The 1967 borders are the most recent broadly recognized boundaries. After the Six Days War, Israel gained control of the West Bank, East Jerusalem, the Golan Heights, and Gaza.
As of today, East Jerusalem is a diverse but uneasy mix of Jews and Palestinians. Israel maintains that a unified Jerusalem is its capital, and this is the de facto situation. According to general peace plans, an eventual Palestinian state is meant to have East Jerusalem as its capital, so this is an obvious conflict point.
The West Bank is divided into three areas: A - administered by the Palestinian Authority, B - jointly administered by the PA and Israel, and C - administered by Israel. Israel has been increasingly building more and more settlements within Area C, which are widely recognized as illegal and being incredibly counter-productive towards peace. The Israelis who move there are often extremely nationalistic and often commit violence against the Palestinians. The IDF routinely conducts operations throughout all areas in order to ostensibly maintain security, though they'll always prioritize Israeli lives over Palestinians.
The naive and now utterly hopeless idealistic peace plan is the creation of a Palestinian state consisting of the West Bank and Gaza with a capital in East Jerusalem, with the city being managed by a bi-national coalition of both governments.

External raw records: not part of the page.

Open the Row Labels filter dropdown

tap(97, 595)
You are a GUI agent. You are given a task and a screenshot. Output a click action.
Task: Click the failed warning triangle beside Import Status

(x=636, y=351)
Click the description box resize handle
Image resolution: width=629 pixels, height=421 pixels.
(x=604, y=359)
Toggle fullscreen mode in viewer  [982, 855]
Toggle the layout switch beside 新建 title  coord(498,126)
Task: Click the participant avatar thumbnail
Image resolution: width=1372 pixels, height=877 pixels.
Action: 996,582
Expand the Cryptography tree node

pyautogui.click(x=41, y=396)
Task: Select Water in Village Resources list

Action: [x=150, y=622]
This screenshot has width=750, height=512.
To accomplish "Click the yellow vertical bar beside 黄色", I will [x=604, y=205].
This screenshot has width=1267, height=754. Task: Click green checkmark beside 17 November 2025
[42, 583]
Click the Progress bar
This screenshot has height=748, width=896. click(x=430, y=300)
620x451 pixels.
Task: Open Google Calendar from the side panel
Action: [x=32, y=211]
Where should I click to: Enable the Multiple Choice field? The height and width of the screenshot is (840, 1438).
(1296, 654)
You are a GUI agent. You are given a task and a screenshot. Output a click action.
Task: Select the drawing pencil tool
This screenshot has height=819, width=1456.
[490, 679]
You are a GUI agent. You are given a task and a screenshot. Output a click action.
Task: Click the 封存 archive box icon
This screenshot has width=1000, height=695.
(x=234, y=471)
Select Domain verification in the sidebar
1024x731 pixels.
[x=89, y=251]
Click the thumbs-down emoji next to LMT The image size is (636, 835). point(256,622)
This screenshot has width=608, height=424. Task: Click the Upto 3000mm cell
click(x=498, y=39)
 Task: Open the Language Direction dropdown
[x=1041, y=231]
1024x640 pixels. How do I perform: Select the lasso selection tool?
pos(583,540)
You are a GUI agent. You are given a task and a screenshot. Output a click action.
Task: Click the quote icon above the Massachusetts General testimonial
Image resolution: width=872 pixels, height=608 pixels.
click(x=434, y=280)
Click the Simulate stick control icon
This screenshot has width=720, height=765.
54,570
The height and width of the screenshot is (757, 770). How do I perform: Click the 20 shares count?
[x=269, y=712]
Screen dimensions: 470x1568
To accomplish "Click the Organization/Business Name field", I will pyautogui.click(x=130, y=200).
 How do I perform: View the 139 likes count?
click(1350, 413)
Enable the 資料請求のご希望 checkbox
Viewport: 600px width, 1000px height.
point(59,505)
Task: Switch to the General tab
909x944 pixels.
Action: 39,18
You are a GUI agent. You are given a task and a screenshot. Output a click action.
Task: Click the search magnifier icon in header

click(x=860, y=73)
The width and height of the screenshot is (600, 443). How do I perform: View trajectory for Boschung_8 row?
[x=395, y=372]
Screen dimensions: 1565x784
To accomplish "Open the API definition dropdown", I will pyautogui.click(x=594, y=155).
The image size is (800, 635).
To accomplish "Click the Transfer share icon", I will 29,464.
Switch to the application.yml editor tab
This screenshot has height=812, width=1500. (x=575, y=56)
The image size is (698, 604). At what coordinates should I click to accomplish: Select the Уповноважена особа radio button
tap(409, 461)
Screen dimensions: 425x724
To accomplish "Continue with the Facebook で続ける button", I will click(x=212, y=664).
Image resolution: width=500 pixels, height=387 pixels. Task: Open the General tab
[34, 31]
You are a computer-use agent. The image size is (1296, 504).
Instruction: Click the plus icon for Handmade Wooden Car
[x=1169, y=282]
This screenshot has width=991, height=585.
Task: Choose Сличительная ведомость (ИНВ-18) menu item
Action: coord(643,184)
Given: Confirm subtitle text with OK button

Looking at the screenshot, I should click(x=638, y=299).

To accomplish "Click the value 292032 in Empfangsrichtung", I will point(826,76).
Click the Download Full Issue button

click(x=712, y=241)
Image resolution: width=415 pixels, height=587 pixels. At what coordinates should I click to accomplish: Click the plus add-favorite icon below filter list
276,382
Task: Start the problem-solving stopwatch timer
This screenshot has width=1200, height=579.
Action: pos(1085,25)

Israeli settlements within the West Bank would be either abandoned or annexed into Israel with an equal amount of land being swapped from Israel to Palestine. Some kind of stable passage would be created to connect Gaza and the West Bank.
One issue is that a not-small portion of Israelis believe themselves to be entitled to the entire land by virtue of religion, and see continued settlement of the West Bank as furthering this goal. These people suck and aren't that much better than Hamas, though they're not quite as barbaric. The much harder issue is that no Israeli will never allow this solution to happen unless Israel's security is guaranteed, and there is simply zero trust in that, especially now. Israel will not allow itself to sit next to a state run by terrorists that are hell-bent on killing every Jew in the country.
On the matter of international law, Israel justifies its actions by accurately stating that no internationally recognized state lays claim to the West Bank - Jordan withdrew all claims in 1967 - and as such they have a right to settle it. Essentially no other countries have recognized that claim, and there has always been a general agreement that the West Bank will form the basis of a future Palestinian state. Israel certainly hasn't acted in a way that furthers this, but as I said before, its red line is that it will not tolerate security threats to its existence. Militant Palestinian groups attacking Israel only makes peace more and more impossible.
So long as many Palestinians see the mere existence every Jew in Israel as a crime and a target, Israel will see every Palestinian as a potential threat, and the fact of the matter is that Israel holds the guns.